C++ Logo

sg16

Advanced search

Re: [SG16] Are ill-formed UTF literals well-formed?

From: Jens Maurer <Jens.Maurer_at_[hidden]>
Date: Sat, 24 Apr 2021 22:21:53 +0200
On 24/04/2021 21.57, Tom Honermann via SG16 wrote:
> On 4/24/21 7:25 AM, Corentin via SG16 wrote:
>>
>> Hello,
>>
>> Consider the following:
>>
>> auto x = u8"\xC0";
>>
>> In [decl.init.string], we say
>>
>> > An array of ordinary character type ([basic.fundamental]), char8_­t array, char16_­t array, char32_­t array, or wchar_­t array can be initialized by an ordinary string literal, UTF-8 string literal, UTF-16 string literal, UTF-32 string literal, or wide string literal, respectively [..]
>
> The definition of "UTF-8 string literal" used here corresponds to [lex.string]p1 table 12 <http://eel.is/c++draft/lex.string#tab:lex.string.literal-row-5> and that definition does not impose a well-formed encoding requirement. How a string literal containing an escape sequence is encoded is specified in [lex.string]p10 <http://eel.is/c++draft/lex.string#10>, and no such requirements are imposed there either. [dcl.init.string]p1 <http://eel.is/c++draft/dcl.init.string#1> states "Successive characters of the value of the string-literal initialize the elements of the array". We can quibble over the use of the word "character" there, but I think the intent is clear; the elements of the string literal are copied.
>
> I think the reference to ISO 10646 only serves to provide a definition of "UTF-8" and to describe how /basic-s-chars/, /r-chars/, /simple-escape-sequences/, and /universal-character-names/ are encoded; I don't see how it can be interpreted to apply to /numeric-escape-sequences/.

Agreed.

"Successive characters of the value of the string-literal initialize the elements of the array."

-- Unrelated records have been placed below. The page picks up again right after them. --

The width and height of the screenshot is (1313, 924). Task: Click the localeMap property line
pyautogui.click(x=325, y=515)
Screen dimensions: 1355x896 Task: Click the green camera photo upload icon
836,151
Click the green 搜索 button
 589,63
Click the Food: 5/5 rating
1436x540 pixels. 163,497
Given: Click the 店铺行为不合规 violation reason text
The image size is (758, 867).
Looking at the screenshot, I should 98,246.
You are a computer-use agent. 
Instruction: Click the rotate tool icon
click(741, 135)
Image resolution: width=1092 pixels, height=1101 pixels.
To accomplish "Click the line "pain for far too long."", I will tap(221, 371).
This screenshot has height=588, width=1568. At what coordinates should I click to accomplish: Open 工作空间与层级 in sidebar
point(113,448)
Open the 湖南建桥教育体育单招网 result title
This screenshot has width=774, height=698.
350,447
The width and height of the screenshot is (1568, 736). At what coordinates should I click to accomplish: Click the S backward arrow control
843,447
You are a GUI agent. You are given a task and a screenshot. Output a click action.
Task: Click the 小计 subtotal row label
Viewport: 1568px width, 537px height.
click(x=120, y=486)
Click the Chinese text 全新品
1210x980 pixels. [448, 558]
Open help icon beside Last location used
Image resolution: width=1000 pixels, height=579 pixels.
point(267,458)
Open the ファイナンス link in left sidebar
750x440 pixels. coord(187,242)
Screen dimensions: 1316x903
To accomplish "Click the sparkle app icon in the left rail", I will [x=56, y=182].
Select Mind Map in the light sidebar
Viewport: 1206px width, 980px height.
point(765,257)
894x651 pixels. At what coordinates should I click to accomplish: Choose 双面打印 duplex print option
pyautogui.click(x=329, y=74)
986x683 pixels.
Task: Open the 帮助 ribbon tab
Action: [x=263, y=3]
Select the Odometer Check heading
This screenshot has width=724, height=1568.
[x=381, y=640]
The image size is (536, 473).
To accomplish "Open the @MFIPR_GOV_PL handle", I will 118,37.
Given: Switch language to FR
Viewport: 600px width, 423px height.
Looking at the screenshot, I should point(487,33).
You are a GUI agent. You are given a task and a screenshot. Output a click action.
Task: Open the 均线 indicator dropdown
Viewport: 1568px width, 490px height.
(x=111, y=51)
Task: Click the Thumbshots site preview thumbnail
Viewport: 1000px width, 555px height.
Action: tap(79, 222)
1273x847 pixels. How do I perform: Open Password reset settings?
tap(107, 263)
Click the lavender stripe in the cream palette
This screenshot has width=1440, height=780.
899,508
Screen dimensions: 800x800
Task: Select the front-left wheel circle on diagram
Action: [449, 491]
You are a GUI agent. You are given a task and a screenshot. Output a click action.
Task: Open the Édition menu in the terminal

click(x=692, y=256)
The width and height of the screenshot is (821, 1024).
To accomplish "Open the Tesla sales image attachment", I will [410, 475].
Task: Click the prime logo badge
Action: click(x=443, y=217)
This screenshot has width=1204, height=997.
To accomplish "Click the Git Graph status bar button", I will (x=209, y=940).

should be changed to something closer to [lex.string] p10

"String literal objects are initialized with the sequence of code unit values corresponding to the string-literal’s
sequence of s-char s (for a non-raw string literal) and r-char s (for a raw string literal) in order as follows:"

It's the express intent that a numeric-escape-sequence produces
code units, and that those might not be valid encodings. One
use-case is for testing.

Jens

Received on 2021-04-24 15:22:00